• **Problem statement**: Output every line from the one containing "You are a computer-use" down to the end of the records, verbatim, leaving out the pictures.

▶

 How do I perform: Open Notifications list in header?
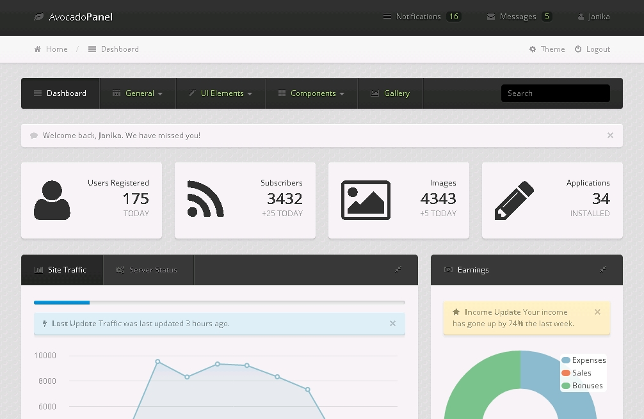tap(421, 17)
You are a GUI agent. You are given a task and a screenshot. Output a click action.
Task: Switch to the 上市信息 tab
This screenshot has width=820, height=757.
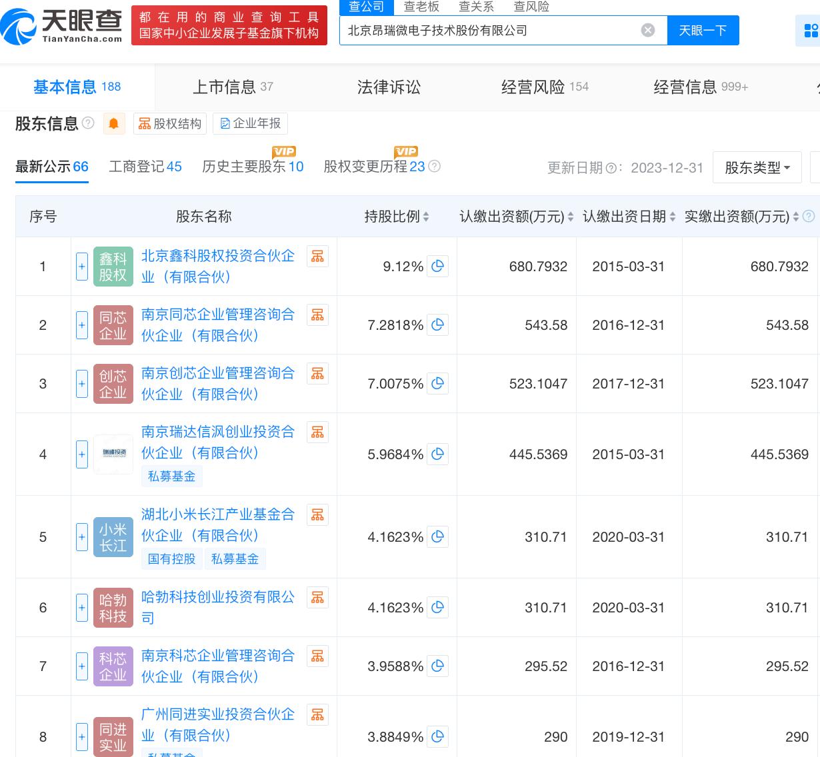[233, 87]
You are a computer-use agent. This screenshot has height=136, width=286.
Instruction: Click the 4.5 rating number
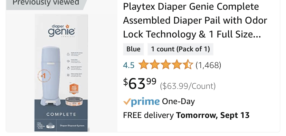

◀

• **Answer to the problem**:
You are a computer-use agent. This screenshot has height=136, width=286.
Instruction: Click the 4.5 rating number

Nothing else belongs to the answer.